The only link to a father she never knew.

Art was one of the few things she did enjoy and she was surprisingly knowledgeable about it. When she was young, a man had come to the house where she lived with her adoptive parents and left the photo, signed and framed, of the artist sitting in a corner of his studio wearing work boots, jeans and his trademark fisherman’s vest. Under the brim of his hat, Beuys looked sad and slightly worried. His eyes had a haunted look. Her adoptive parents had told her that the photo had belonged to her father and that she should have it. It was the only thing of his that she owned.

She unrolled her futon mattress and lay on it, staring at the ceiling. She ought to be visiting Whiteside’s parents to try to talk them out of their decision, but she feared her temper. There were times when she envied Anderson’s freedom of action. He would have made them an offer they couldn’t refuse. But Hanlon knew she could never physically assault a couple in their sixties. That being the case, there was no point threatening them. Like Anderson, Hanlon didn’t make threats. Their method was to point out to the other person the consequences of non- obedience.

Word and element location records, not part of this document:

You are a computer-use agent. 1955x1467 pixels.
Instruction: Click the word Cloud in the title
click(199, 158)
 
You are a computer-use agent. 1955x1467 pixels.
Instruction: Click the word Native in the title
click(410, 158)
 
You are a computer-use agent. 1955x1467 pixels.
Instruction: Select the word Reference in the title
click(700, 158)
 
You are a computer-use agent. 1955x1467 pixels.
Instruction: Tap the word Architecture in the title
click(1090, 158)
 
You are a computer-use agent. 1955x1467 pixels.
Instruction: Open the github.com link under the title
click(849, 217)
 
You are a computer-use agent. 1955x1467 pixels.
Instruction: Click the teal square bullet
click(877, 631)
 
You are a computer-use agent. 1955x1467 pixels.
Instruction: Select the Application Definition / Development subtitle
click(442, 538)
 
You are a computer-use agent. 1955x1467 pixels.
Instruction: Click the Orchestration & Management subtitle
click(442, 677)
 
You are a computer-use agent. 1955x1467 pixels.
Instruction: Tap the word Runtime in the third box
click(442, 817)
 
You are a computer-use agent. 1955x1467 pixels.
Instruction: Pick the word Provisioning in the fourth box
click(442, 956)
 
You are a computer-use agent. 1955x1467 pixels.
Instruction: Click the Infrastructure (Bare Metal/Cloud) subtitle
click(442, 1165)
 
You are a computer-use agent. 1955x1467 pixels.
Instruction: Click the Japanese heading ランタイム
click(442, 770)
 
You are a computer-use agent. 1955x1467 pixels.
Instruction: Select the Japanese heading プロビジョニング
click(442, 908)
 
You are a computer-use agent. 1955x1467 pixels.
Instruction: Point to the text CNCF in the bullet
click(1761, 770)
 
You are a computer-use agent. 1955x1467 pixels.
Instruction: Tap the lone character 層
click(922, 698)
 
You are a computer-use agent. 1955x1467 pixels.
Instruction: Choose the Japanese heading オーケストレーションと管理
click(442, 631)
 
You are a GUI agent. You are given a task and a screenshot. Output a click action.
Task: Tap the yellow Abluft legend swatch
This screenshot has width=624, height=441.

It was then up to that person to choose their fate.

For lack of anything better to do, she took her phone out and texted Dame Elizabeth to see if they were still OK for their meeting.

Dame Elizabeth responded almost immediately in the affirmative, seven p.m., then she added casually:

I think I might be able to tell you something about your father, if you’re interested.

Hanlon stared in disbelief at the screen. She read the message again to make sure there was no confusion on her part, that she hadn’t somehow misunderstood.

. . . if you’re interested.

Well, that would be a classic understatement.

All her conscious life, since she could remember, she’d wanted to know more about the man whose surname she bore and, paradoxically, almost just as strong was the desire not to know. Everyone else knew where they came from it seemed, but she did not. She had no parents, no siblings, no family. Nothing.

Sometimes this was a thing of pride, sometimes a source of unhappiness.

Then again, she was honest enough to realize that she almost certainly could have found out if she’d so chosen. There would be public records to consult, established procedures for this kind of thing, existing protocols. She could even have used police resources, blind eyes would have been turned, and lastly she could have utilized the network of people who owed her favours, or simply did her bidding.

She’d done none of those things. She wondered if at the back of this lay cowardice. The worry that she might discover some highly unpalatable truth about her parentage. What if her father had turned out to be a rapist, a worthless junkie, insane? She already knew she had a mother crazed enough to commit suicide, that much her adoptive parents had told her.

Even worse maybe, depressingly normal. An accounts clerk with hairy ears and a cardigan.

She’d turned her back on her past, but now the past had risen to claim her. As Dame Elizabeth had found out, you can ignore the truth but it won’t go away.

‘Fine,’ replied Hanlon, tapping the word in. She lay back down on the mattress. Her grey eyes for once lacked their usual angry certainty. Tonight would be the first time in her life that anybody had told her anything about her father.

If I’m interested, of course, she thought.